EP: How did you begin your life as a recording and mix engineer?
PD: I was born in France and in a band from the age of 16. I was always the one to wonder how you make a recording sound like a record. So I naturally gravitated towards the technical aspect of recording and mixing. In 1995, I helped a friend record his demos in a London studio (Mark Angelo’s) where I ended up becoming a tape operator assisting sessions 7 days a week. Within 5 months, I was engineering for Laurel Aitkins and The Skatalites.
EP: How did you begin work with Shawn Lee?
PD: I met Shawn in 1995 while working on his Talking Loud ‘Discomfort’ album. Afterwards, for the next ten years, we kept on meeting on sessions in different studios where I was recording and he was a session musician. In 2005, I started working for him more regularly.

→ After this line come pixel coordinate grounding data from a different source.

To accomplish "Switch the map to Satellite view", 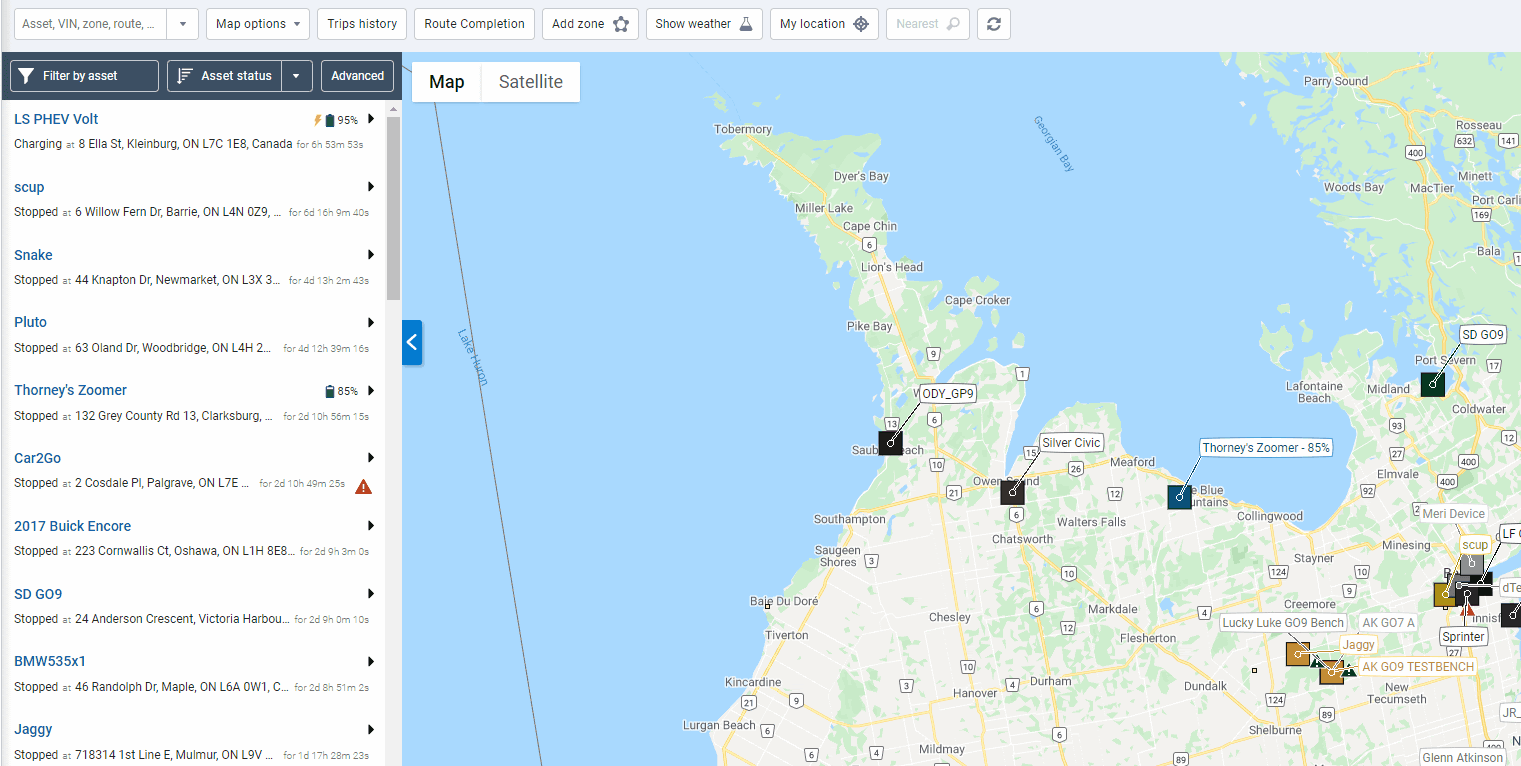I will [x=530, y=82].

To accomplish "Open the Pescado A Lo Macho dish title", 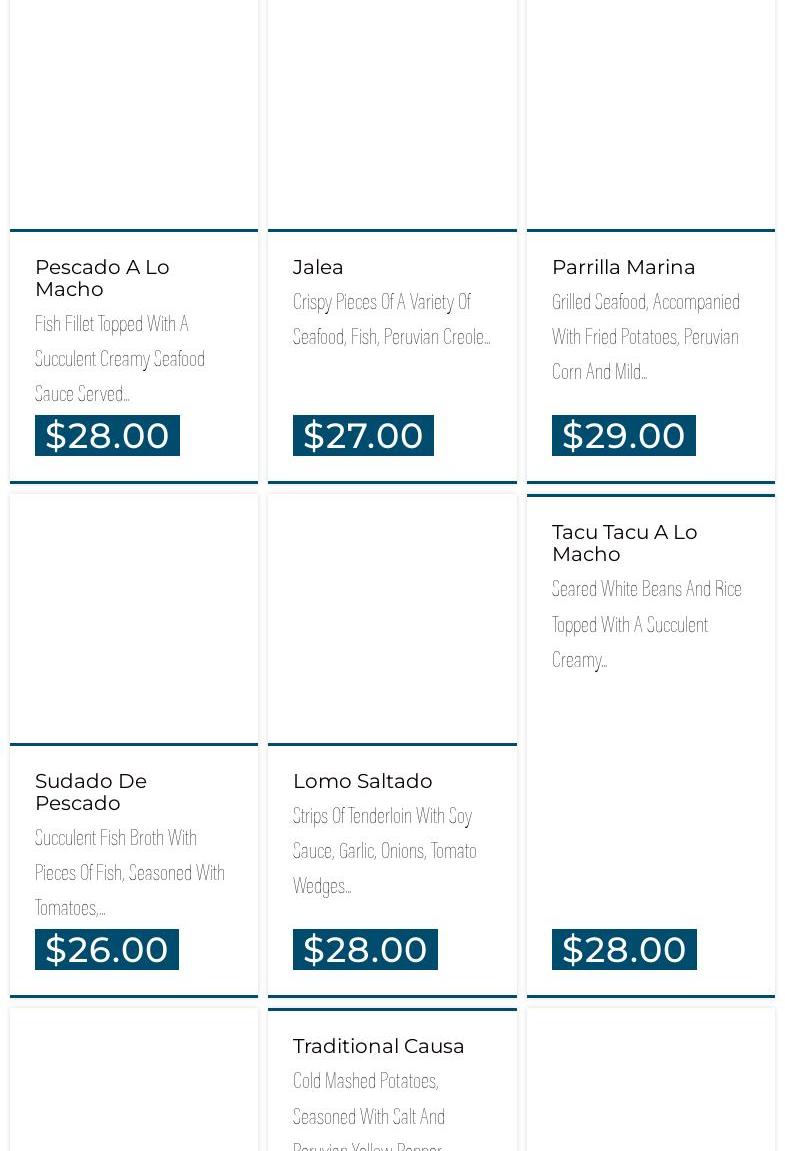I will [x=102, y=278].
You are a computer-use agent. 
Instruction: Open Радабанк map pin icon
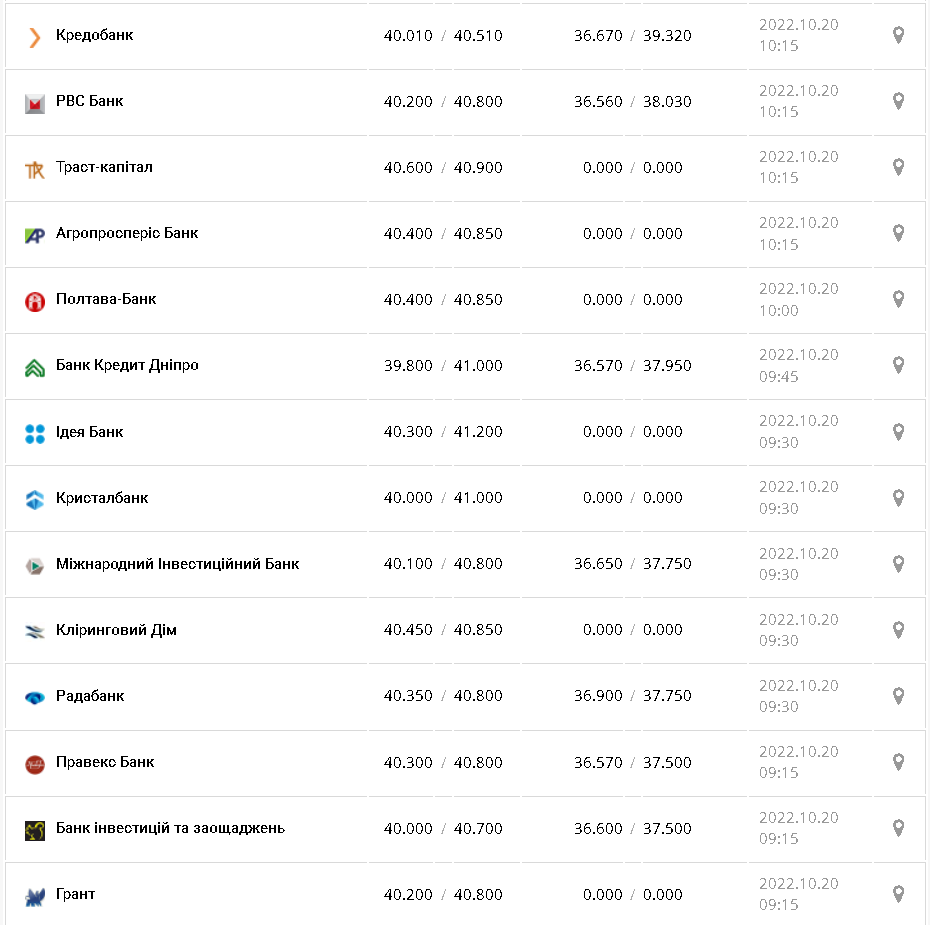pyautogui.click(x=898, y=696)
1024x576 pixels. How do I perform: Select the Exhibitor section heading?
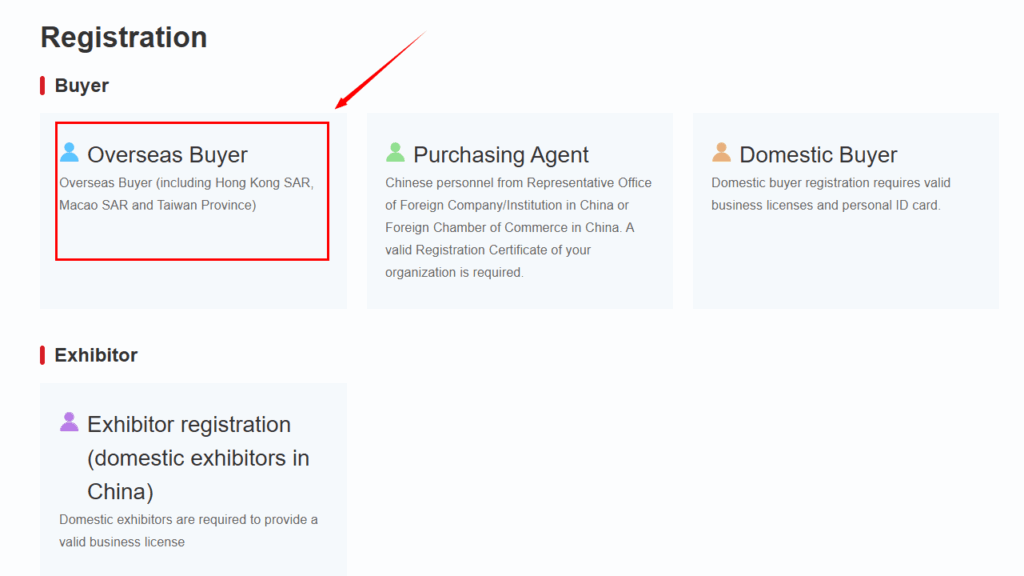96,355

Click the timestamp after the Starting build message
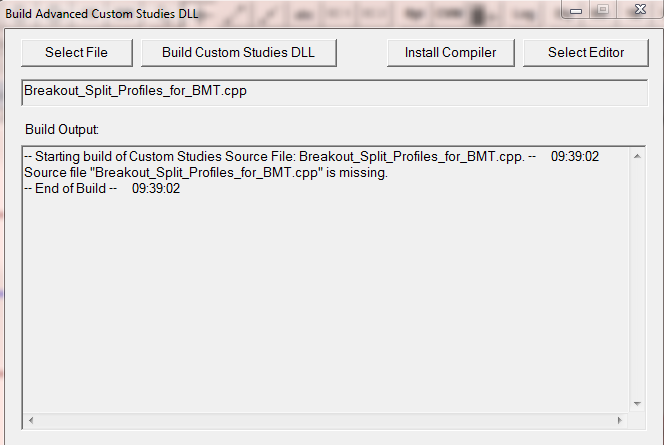point(575,158)
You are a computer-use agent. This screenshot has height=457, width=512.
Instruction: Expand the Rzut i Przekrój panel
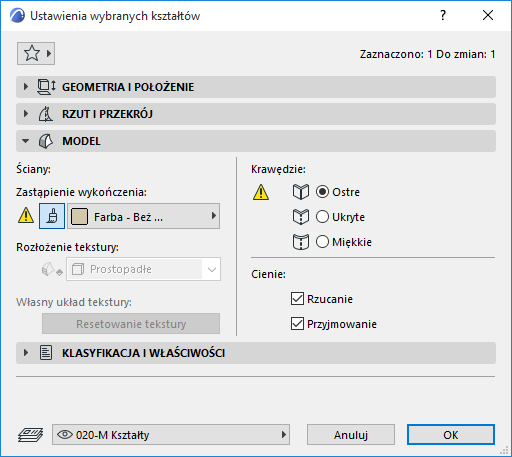point(256,114)
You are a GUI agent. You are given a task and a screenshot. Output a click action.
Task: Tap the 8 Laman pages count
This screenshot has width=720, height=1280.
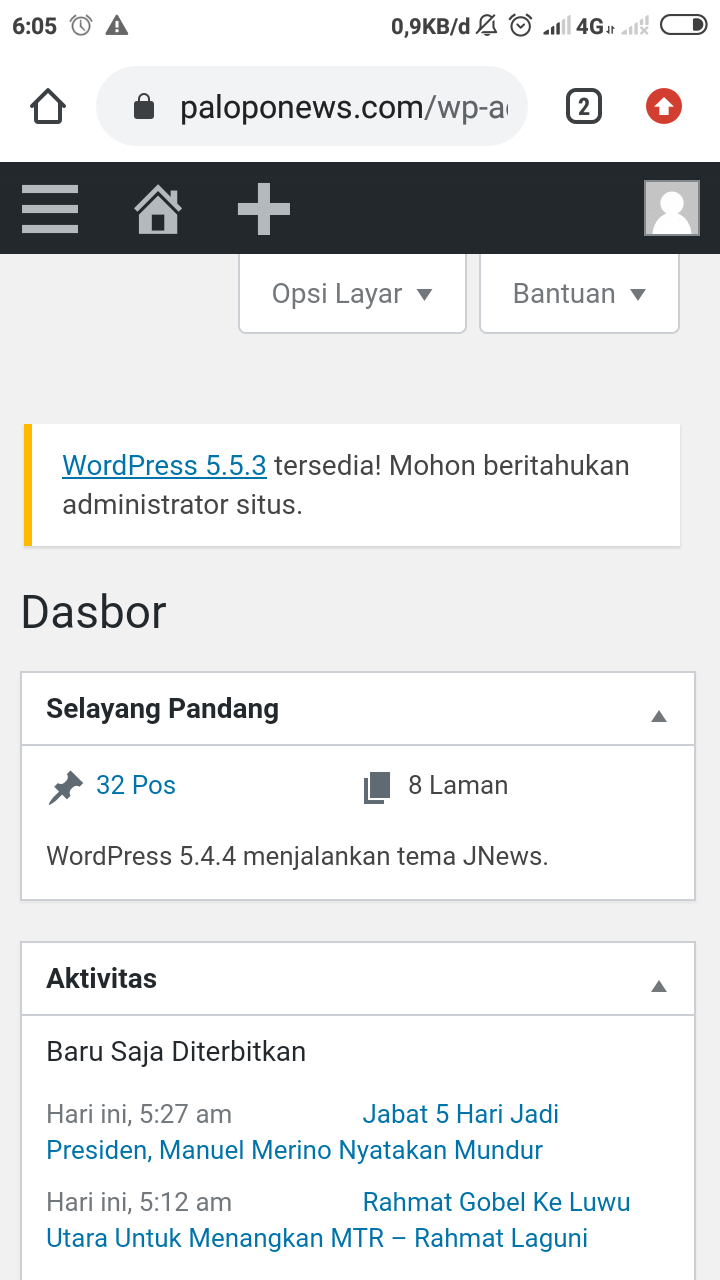(458, 786)
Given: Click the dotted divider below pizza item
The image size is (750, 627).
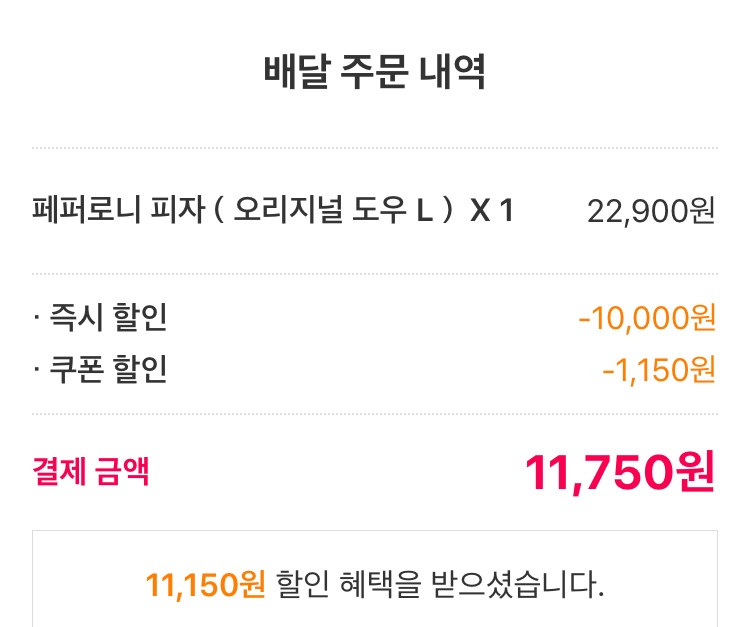Looking at the screenshot, I should pos(375,275).
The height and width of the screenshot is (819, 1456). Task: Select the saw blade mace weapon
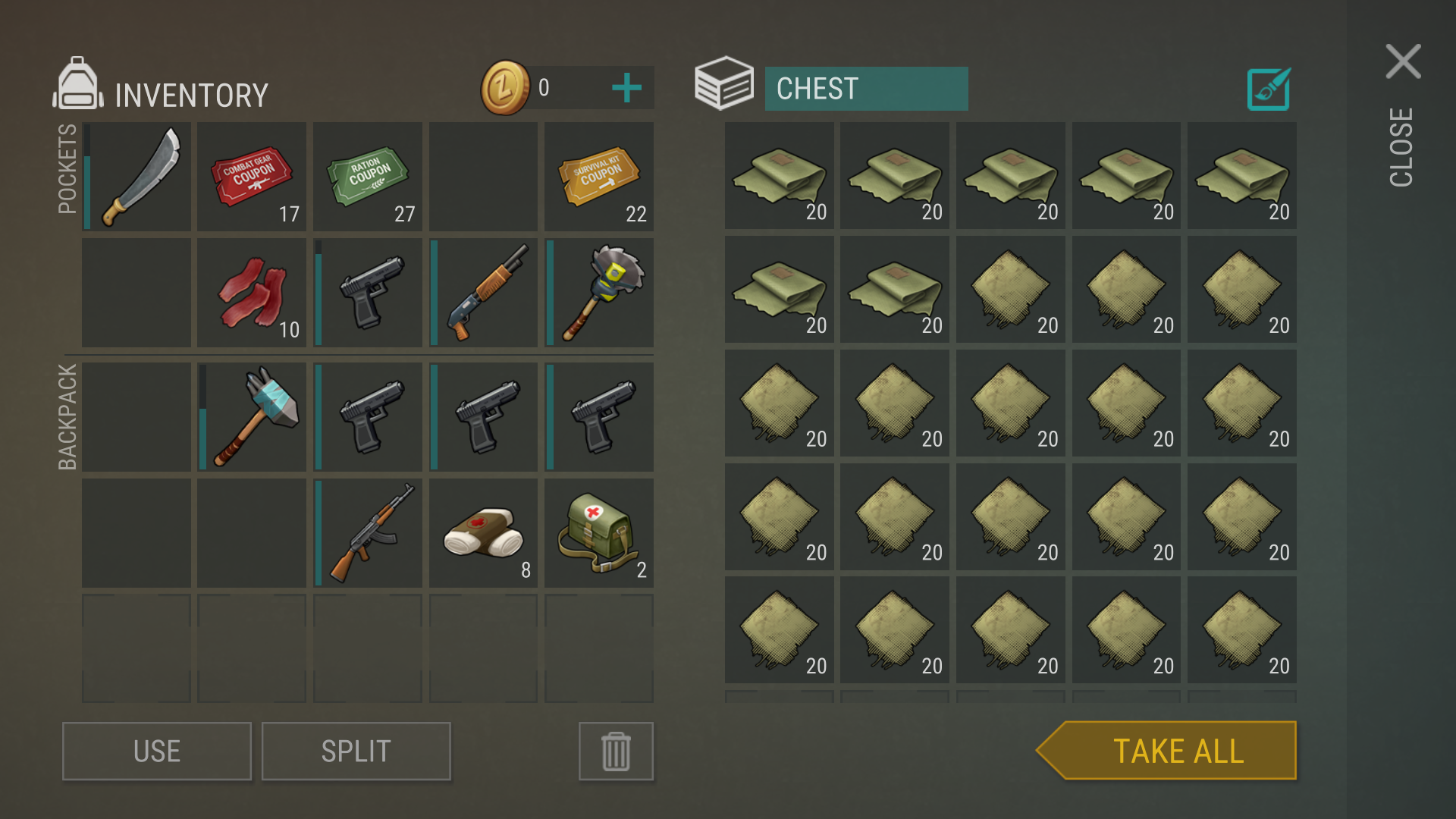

EP: What’s that arrangement like? Do you engineer and mix everything he does now?
PD: Pretty much everything. Except when I have other engagements and the greats Carim Classmann or Andrew Thornton take on the controls. I am in good company there.
EP: Do you have a specific outlook when working on a recording? I’ve seen from the few videos out there that you look to keep everything relatively simple and ensure equipment and musicians are at their best? Is that fair to say?
PD: There is a time to think and a time to feel. I am always oscillating between those two extreme but complimentary states. The source is king. I am there to massage it and encourage the gelling and separating action that needs to take place. So I’ll use any tool at my disposal to make a part feel right within its context. The music wants to sound better and I listen to it trying to understand its demands, translate my intuitions and feelings into technical actions.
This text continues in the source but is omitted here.